To prepare a collection of Gaelic poetry for the press is by no means an easy work. The first difficulty is the fact that, with very few exceptions, our Gaelic poets and song-makers were uneducated persons, and consequently frequently violated the rules of grammar and composition, and even the rules of prosody. The second difficulty is that in handing down songs from one person to another, words, lines and even verses become lost. The third difficulty is that in the case of old poems one frequently meets with words which he does not understand, and which he cannot find in any dictionary. [. . .] I would rather burn all the songs in my possession than publish one which would have a tendency to do harm, or contain indelicate expressions.8

The reason for his censure of "indelicate expressions" is no mystery: he was a Presbyterian minister in an age when moral standards were becoming increasingly austere. One wonders how much Gaelic poetry was lost to Maclean Sinclair's hearth. In fact in a letter dated January 30, 1915 (or 1918, the writing is obscure) to Rev. Dr. Hugh P. MacPherson, Rector of St. Francis Xavier University from 1906 to 1936, Maclean Sinclair explains that he is sending along a book of Gaelic poetry for the university library, but not before first removing offensive material:

Aiseirigh na Seann Chànain Albannaich was taken to America by my grandfather, John Maclean the Poet. It is an extremely rare work now. It was the Poet that bound it in its present form. The late Alec the Ridge told me that there was a copy in Mabou. The leaves that I cut out between pages 152 and [1]61 were abominably filthy. The book, as I send it to you, deserves to be carefully preserved.9

It is hardly surprising that he cut out the pages that he did. Rev. Donald MacLean, in his Typographia Scoto-Gadelica, explains that many copies of the first edition of 1751 were burned in Edinburgh and a number of the following editions were expurgated of offensive material, in his words "free pieces."10 There were three editions in print before Maclean Sinclair's grandfather left Scotland in 1819: the first in 1751, the second edition in 1764 (which was expurgated), and the third in 1802 (which was a reprint of the first edition). The text that Maclean Sinclair got from his grandfather was likely, therefore, either the first or third edition containing the "free pieces;" Maclean Sinclair certainly found his edition offensive at any rate. The material he removed himself included the poems "Moladh air Deagh Bhod" ('In Praise of a Good Penis') and "Tinneas na h-Urchaid" ('The Venereal Disease').

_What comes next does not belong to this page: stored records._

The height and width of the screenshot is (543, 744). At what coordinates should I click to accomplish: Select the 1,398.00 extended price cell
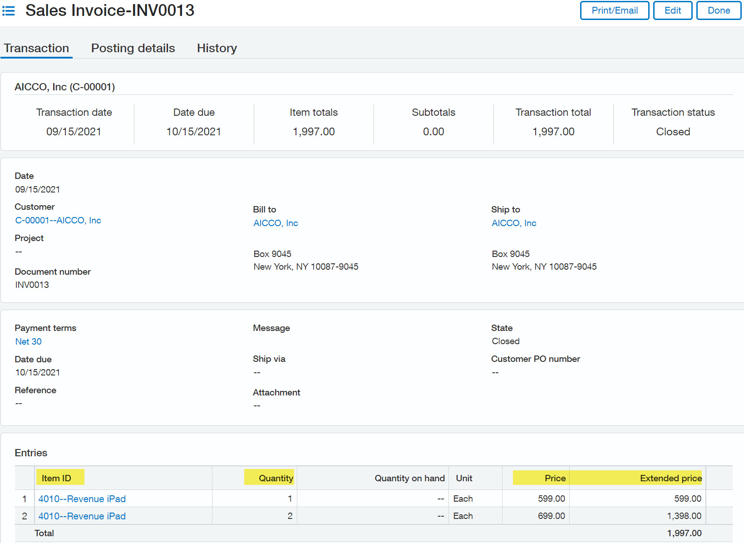tap(684, 516)
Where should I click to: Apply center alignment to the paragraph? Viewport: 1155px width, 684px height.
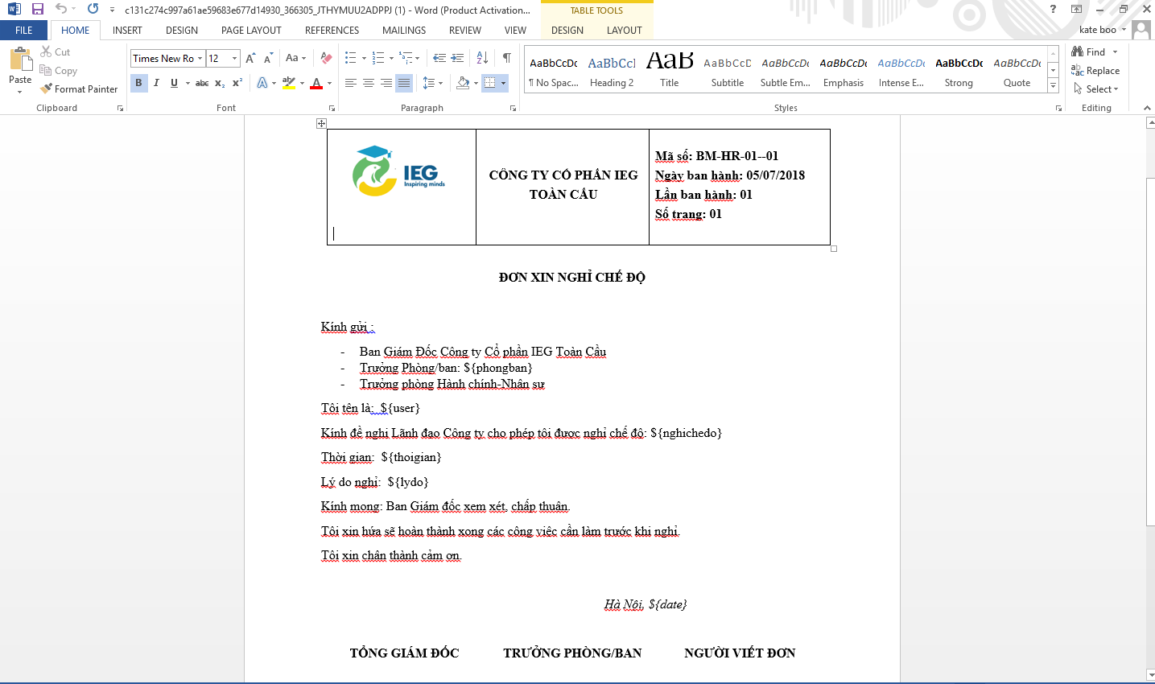[x=368, y=82]
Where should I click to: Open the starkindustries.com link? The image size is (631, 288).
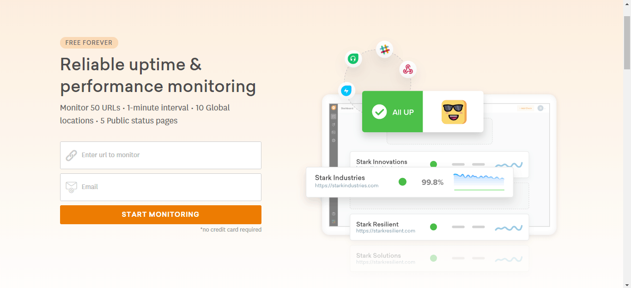click(x=346, y=186)
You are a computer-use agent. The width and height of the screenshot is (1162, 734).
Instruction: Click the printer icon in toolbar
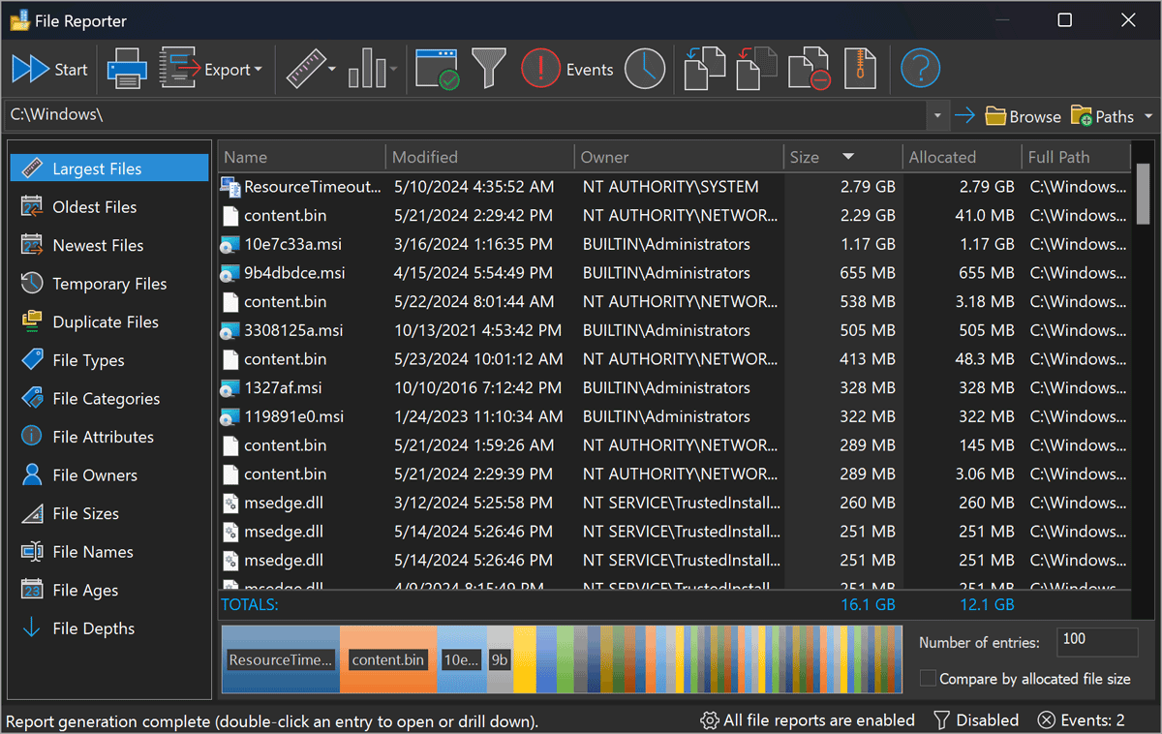coord(126,69)
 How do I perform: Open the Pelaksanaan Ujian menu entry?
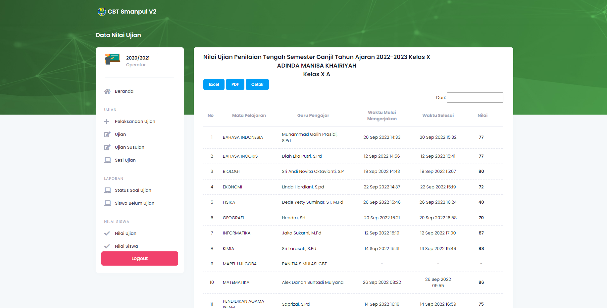click(x=135, y=122)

A portion of the correspondence that Alexander Maclean Sinclair received over the years was from contemporary Gaelic poets, scholars, publishers, and folksong and folklore collectors, in Scotland as well as North America. These included the poet Neil MacLeod (Clàrsach an Doire, 1883), Prof. John Stewart Blackie (who was instrumental in establishing a chair of Celtic at Edinburgh University in 1882), Prof. Donald MacKinnon (1839-1914, the first holder of the Celtic Chair at Edinburgh University), Dr. Magnus MacLean (1858-1937, the first lecturer in Celtic at the University of Glasgow), Alexander Carmichael (1832-1912, of Carmina Gadelica fame, published in 1900) see MG1 vol. 2660 no. 54, Archibald Sinclair (a Gaelic publisher also well-known for his anthology of Gaelic poetry called An t-Òranaiche published in 1876-9), Donald MacLean (Typographia Scoto-Gadelica, published in 1915), and Rev. John Gregorson Campbell (1836-1891, known for such publications as Clan Traditions and Popular Tales of the West Highlands and Islands in 1895 and posthumously Superstitions of the Highlands and Islands in 1900 and Witchcraft and Second Sight in the Highlands and Islands in 1902).

Letters from Gaelic poets, publishers, and scholars from Highland communities in Nova Scotia included Alexander "the Ridge" MacDonald (1823-1904, a valued seanchaidh who belonged to an important family of Gaelic poets stemming from the Bohuntin line), Alexander McDonald "the Keppoch Bard" (1820-1904, who immigrated to Nova Scotia as a boy in 1830; according to Sinclair he was the last of the old Gaelic bards in the New World 11, Jonathan G. MacKinnon (1869-1944, editor of the Gaelic newspaper Mac-Talla), and Father Ronald McGillivray (1835-1892, a collector of Gaelic poetry and local history), known as "Sagart Arisaig" ('the Arisaig priest').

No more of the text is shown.